<span style="float:right;"><a href="https://github.com/RubixML/ML/blob/master/src/NeuralNet/Optimizers/Adam.php">[source]</a></span>

# Adam
Short for *Adaptive Moment Estimation*, the Adam Optimizer combines both Momentum and RMS properties. In addition to storing an exponentially decaying average of past squared gradients like [RMSprop](rms-prop.md), Adam also keeps an exponentially decaying average of past gradients, similar to [Momentum](momentum.md).
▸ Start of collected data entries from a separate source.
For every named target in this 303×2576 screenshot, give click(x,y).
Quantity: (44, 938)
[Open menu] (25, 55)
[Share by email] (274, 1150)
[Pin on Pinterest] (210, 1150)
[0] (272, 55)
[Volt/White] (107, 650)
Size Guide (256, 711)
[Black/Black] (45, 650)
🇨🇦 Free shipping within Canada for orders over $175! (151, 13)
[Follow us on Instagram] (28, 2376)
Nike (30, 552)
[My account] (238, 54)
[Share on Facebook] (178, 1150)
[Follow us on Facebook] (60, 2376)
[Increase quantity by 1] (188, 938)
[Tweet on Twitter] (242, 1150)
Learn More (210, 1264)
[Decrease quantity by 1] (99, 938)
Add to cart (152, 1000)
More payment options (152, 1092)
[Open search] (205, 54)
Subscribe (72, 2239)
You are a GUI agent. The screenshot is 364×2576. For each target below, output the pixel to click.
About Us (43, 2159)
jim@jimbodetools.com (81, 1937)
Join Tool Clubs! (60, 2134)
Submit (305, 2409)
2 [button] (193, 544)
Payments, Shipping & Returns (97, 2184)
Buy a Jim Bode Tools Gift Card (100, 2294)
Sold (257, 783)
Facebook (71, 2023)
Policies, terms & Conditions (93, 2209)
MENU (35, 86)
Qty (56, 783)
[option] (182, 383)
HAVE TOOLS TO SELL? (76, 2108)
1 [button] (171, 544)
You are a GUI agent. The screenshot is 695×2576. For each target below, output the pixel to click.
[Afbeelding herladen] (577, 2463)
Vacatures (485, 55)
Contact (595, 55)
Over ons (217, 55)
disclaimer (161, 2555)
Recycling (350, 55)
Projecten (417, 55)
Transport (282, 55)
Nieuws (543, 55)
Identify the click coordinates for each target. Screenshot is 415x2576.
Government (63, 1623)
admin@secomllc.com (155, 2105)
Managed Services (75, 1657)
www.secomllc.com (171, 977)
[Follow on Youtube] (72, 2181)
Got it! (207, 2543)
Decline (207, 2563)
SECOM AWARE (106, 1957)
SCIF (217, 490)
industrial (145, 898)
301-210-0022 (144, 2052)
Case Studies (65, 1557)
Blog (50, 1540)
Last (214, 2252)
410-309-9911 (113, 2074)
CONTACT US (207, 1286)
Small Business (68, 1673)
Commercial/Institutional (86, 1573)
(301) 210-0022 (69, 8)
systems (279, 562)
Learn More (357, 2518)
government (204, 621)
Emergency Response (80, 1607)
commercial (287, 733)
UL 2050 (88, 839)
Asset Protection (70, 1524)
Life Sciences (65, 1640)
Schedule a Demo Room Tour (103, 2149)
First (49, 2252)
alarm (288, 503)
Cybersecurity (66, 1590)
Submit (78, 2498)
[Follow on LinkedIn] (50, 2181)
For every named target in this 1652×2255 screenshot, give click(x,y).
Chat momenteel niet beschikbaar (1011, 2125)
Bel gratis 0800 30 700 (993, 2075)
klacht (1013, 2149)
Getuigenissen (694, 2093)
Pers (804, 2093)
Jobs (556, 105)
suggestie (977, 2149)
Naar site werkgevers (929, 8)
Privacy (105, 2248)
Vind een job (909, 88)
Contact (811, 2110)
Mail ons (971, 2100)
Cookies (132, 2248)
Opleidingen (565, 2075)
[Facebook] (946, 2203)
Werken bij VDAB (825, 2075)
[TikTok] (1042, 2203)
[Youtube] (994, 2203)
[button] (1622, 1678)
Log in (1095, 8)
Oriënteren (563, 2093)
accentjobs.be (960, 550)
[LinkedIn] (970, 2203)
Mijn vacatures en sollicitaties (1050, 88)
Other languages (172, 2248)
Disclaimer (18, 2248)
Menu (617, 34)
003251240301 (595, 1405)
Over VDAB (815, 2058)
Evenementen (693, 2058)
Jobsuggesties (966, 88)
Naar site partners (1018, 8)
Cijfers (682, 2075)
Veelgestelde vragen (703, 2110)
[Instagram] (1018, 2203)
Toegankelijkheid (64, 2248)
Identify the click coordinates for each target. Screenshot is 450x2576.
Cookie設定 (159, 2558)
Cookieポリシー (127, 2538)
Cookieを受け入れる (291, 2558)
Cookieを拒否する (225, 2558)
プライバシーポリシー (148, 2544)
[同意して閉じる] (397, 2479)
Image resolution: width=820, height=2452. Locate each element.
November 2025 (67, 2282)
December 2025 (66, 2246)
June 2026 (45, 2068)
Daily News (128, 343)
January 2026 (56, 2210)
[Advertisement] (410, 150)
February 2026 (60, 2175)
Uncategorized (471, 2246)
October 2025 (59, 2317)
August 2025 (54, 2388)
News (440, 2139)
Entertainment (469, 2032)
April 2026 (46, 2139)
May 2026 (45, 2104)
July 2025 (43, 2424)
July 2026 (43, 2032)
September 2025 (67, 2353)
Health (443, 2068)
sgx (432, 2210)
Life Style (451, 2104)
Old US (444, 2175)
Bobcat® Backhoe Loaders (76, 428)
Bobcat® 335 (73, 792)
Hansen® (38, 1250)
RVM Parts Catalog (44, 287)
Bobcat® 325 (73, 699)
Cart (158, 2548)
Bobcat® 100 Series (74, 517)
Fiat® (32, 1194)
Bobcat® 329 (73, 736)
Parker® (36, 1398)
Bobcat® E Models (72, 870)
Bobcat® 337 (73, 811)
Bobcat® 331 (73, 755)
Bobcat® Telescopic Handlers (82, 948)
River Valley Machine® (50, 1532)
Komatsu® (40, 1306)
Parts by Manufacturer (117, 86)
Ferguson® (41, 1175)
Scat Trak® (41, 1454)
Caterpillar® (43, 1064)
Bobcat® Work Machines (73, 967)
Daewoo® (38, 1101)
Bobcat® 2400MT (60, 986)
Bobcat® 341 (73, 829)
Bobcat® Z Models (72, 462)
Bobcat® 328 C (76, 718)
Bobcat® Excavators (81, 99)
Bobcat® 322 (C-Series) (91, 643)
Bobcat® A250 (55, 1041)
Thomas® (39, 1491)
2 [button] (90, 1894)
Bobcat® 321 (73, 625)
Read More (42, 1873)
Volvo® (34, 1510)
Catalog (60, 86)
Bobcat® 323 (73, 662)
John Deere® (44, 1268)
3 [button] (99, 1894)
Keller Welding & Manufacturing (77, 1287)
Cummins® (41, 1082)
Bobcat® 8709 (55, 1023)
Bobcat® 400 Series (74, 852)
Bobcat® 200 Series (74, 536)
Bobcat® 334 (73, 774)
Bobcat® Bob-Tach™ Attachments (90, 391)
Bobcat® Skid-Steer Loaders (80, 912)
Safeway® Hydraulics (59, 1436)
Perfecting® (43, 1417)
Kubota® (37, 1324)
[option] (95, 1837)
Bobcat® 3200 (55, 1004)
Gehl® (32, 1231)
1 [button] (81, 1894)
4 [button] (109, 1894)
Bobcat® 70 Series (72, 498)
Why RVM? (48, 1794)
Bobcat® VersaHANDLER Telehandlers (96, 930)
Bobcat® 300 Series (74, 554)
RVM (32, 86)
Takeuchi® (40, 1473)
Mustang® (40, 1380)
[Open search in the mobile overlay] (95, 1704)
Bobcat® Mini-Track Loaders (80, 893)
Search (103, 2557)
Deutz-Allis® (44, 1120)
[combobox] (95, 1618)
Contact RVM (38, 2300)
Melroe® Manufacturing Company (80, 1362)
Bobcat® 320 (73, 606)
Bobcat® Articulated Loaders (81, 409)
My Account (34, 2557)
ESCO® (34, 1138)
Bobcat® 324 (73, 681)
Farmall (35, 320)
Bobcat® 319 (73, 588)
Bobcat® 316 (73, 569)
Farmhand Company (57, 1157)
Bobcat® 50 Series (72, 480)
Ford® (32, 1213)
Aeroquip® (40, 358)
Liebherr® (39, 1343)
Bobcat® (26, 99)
Whereas Momentum can be seen as a ball running down a slope, Adam behaves like a heavy ball with friction.

## Parameters
| # | Name | Default | Type | Description |
|---|---|---|---|---|
| 1 | rate | 0.001 | float | The learning rate that controls the global step size. |
| 2 | momentumDecay | 0.1 | float | The decay rate of the accumulated velocity. |
| 3 | normDecay | 0.001 | float | The decay rate of the rms property. |

## Example
```php
use Rubix\ML\NeuralNet\Optimizers\Adam;

$optimizer = new Adam(0.0001, 0.1, 0.001);
```

## References
[^1]: D. P. Kingma et al. (2014). Adam: A Method for Stochastic Optimization.